According to the US Office of Management and Budget, federal agencies reported 30,899 cybersecurity incidents to the Department of Homeland Security last year. Threats are evolving across multiple vectors as the number of potential entry points expands exponentially with the proliferation of connected devices and the Internet of Things (IoT). IHS Markit predicts that the number of connected devices will increase from 15.4 billion in 2015 to 30.7 billion by 2020, and 75.4 billion by 2025.
Last fall, the Mirai botnet recruited connected devices such as webcams and DVRs to disrupt websites including Spotify, Twitter, and PayPal. Also last year, white hat security researchers demonstrated how to execute a ransomware attack on smart thermostats, and cyberattacks on the Ukraine electric grid have been carried out over the past two years.
Given this new world of connected devices and sensors, cyber hygiene can no longer be limited to basic endpoint security, firewalls, and dual-factor authentication. Public sector agencies need strong security strategies that fit into their organization’s broader digital plan.
Need to develop a cyber plan, but strategically
Cisco’s 2017 Annual Security Report found the majority (54%) of public sector organizations still take a project-based approach to purchasing security solutions.
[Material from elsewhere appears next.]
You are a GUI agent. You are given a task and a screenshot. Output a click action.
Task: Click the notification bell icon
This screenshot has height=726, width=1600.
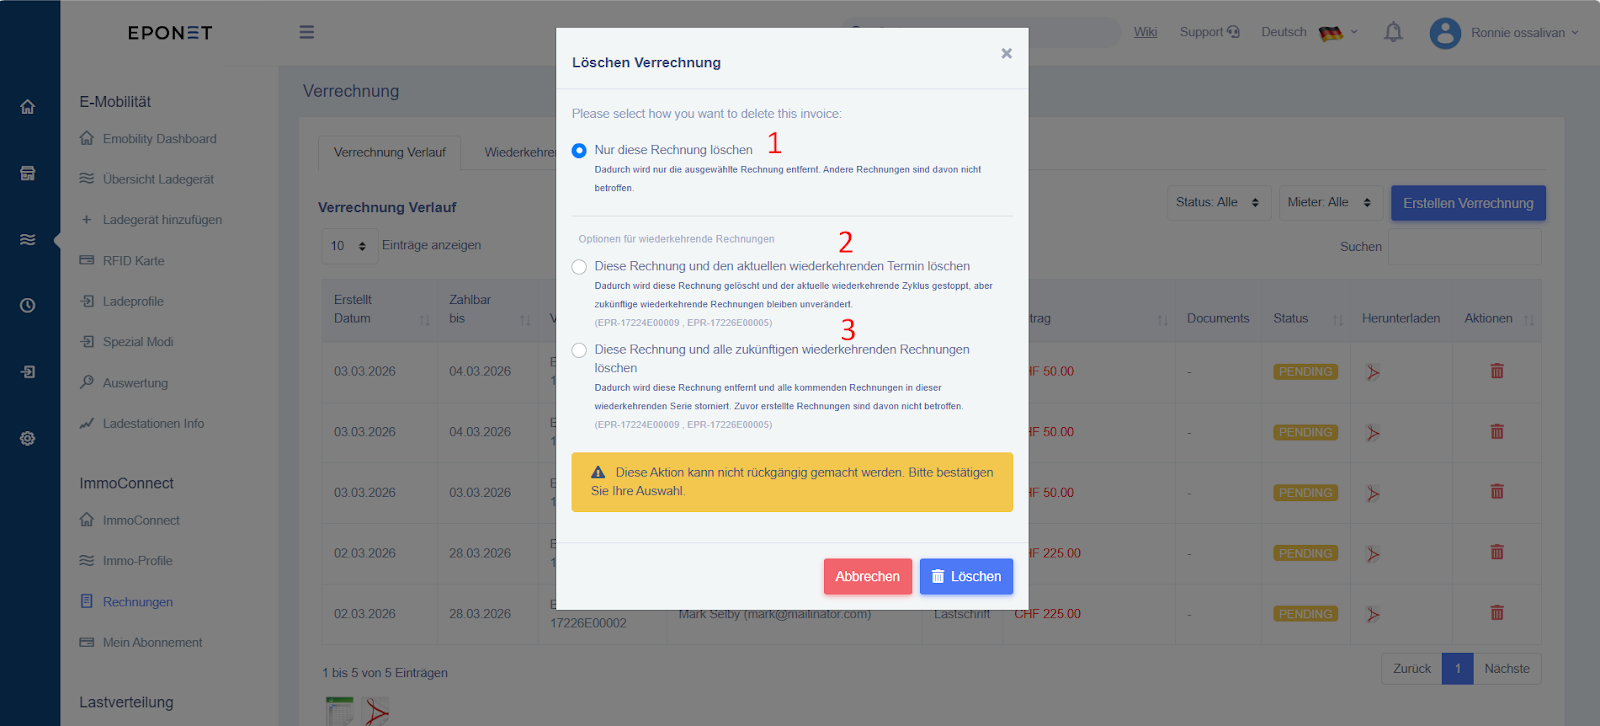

On the other side, public sector lags behind private sector in taking an enterprise architecture approach to cybersecurity purchasing – just 28% of agencies compared to 38% of private sector organizations.
This delta indicates that most public sector cybersecurity decisions are being driven by reactions to security incidents rather than by a proactive, strategic approach that’s part of a larger security plan.
Agencies that aren’t incorporating security into their IT strategy at the ground level are essentially playing checkers (reactive) when today’s environment requires you to be playing chess (preemptive). Truly effective cybersecurity requires an integrated, flexible architecture with an approach that balances all the elements – technology, processes, and people.
Embracing secure technology
Last year, NIST introduced Special Publication 800-160: Systems Security Engineering. The new guidelines emphasized that security must be engineered – built in – to IT software and connected devices from the beginning, rather than “bolted on” later.
Four aspects of systems engineering that would enhance security for agencies include:
- Designing IoT devices that force consumers to change the default passwords as soon as they are connected to the network
- Encouraging public-private partnerships among agencies and industry security providers to monitor for and stop unusual traffic among network devices
- Eliminating hardwired security credentials that could provide a “back door” to hackers
- Enabling remote updates and patches
But incorporating security technologies cannot be just an afterthought. Rather, security needs to be a part of the strategic digital plan rather than an impulse response to the latest breach.
Developing and refining processes
NIST’s revised 2017 Cybersecurity Framework notes its very definition of “risk management” is the “ongoing process of identifying, assessing, and responding to risk.”
The key phrase here is “ongoing process” – a continual journey of measuring, evaluating, and refining systems and protocols to ensure proper protection before an attack takes place. This gets to the core of the issue, that proactive cybersecurity is an iterative process of improvement rather than the mere execution of a checklist.
The approach agencies take dictates how security technologies and critical processes are implemented and adapted over time. Being proactive is imperative to limiting risk and responding to threats.
Put another way, effective cyber risk management requires an architecture that enables planning two-three moves ahead (chess) and provides flexibility to adapt, rather than a culture of simply responding to threats as they occur (checkers).
Don’t forget about the people
Among public sector respondents, Cisco’s 2017 Annual Security Report found that two of the top five hurdles to adopting advanced cybersecurity technologies related to people – organizational culture/attitudes about security; and lack of training personnel.
Agencies must focus not only on physical IT modernization through the procurement process, but also weave cybersecurity into the fabric of the organizational culture. No matter how extensive an agency’s security protocols, they are useless in the absence of proper training, buy-in, and active use by the employees themselves.
Cybersecurity is thought of as a technology issue, but at its core people still execute the attacks and develop defenses. New technology is great, but new thinking and strategy is equally as important.
The game of security should be one of chess, not checkers. With possible internal and external weak points abundant, public sector agencies need to be strategic instead of reactive with their security, creating an ongoing process that fits into their organization’s broader digital plan. There’s a lot to think about with finding the right security technology, the right security procedure and onboarding the entire agency to understand how security should be viewed. However, if an agency has a security-first mindset that sees security as an enabler, then it will be able to embrace the best security strategy for its digital future.
Will Ash is Senior Director of Security, U.S. Public Sector, for Cisco.